What is expected:
Can you reproduce all of the data below, line for line and without any changes?

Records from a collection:

§

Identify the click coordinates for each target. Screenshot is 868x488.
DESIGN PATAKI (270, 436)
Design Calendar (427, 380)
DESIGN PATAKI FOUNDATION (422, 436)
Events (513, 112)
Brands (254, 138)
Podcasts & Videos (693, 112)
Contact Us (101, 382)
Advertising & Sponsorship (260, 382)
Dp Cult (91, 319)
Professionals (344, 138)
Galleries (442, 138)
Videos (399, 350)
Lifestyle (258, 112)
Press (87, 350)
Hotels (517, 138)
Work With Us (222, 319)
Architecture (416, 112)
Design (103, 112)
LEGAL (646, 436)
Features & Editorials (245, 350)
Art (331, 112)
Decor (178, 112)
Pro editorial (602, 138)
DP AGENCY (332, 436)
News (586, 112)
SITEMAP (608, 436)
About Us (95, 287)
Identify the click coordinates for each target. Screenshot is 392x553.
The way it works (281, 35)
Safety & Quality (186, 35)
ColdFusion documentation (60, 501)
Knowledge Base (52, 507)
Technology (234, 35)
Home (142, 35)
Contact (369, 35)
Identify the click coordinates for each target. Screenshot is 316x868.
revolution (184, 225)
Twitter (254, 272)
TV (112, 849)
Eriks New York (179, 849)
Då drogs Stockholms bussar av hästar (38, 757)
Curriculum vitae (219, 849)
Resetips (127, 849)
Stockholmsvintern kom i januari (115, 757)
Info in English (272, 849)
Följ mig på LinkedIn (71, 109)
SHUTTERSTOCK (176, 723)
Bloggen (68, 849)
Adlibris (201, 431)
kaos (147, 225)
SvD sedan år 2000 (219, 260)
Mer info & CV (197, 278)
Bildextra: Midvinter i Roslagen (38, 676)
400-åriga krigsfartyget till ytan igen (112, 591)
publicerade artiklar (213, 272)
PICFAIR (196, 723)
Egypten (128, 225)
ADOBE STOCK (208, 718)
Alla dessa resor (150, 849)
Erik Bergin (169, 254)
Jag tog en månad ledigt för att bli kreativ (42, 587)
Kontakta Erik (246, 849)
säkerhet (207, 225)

§

Expected output:
Identify the click coordinates for each target. Screenshot is 868x488.
DESIGN PATAKI (270, 436)
Design Calendar (427, 380)
DESIGN PATAKI FOUNDATION (422, 436)
Events (513, 112)
Brands (254, 138)
Podcasts & Videos (693, 112)
Contact Us (101, 382)
Advertising & Sponsorship (260, 382)
Dp Cult (91, 319)
Professionals (344, 138)
Galleries (442, 138)
Videos (399, 350)
Lifestyle (258, 112)
Press (87, 350)
Hotels (517, 138)
Work With Us (222, 319)
Architecture (416, 112)
Design (103, 112)
LEGAL (646, 436)
Features & Editorials (245, 350)
Art (331, 112)
Decor (178, 112)
Pro editorial (602, 138)
DP AGENCY (332, 436)
News (586, 112)
SITEMAP (608, 436)
About Us (95, 287)
Identify the click coordinates for each target. Screenshot is 392x553.
The way it works (281, 35)
Safety & Quality (186, 35)
ColdFusion documentation (60, 501)
Knowledge Base (52, 507)
Technology (234, 35)
Home (142, 35)
Contact (369, 35)
Identify the click coordinates for each target. Screenshot is 316x868.
revolution (184, 225)
Twitter (254, 272)
TV (112, 849)
Eriks New York (179, 849)
Då drogs Stockholms bussar av hästar (38, 757)
Curriculum vitae (219, 849)
Resetips (127, 849)
Stockholmsvintern kom i januari (115, 757)
Info in English (272, 849)
Följ mig på LinkedIn (71, 109)
SHUTTERSTOCK (176, 723)
Bloggen (68, 849)
Adlibris (201, 431)
kaos (147, 225)
SvD sedan år 2000 (219, 260)
Mer info & CV (197, 278)
Bildextra: Midvinter i Roslagen (38, 676)
400-åriga krigsfartyget till ytan igen (112, 591)
publicerade artiklar (213, 272)
PICFAIR (196, 723)
Egypten (128, 225)
ADOBE STOCK (208, 718)
Alla dessa resor (150, 849)
Erik Bergin (169, 254)
Jag tog en månad ledigt för att bli kreativ (42, 587)
Kontakta Erik (246, 849)
säkerhet (207, 225)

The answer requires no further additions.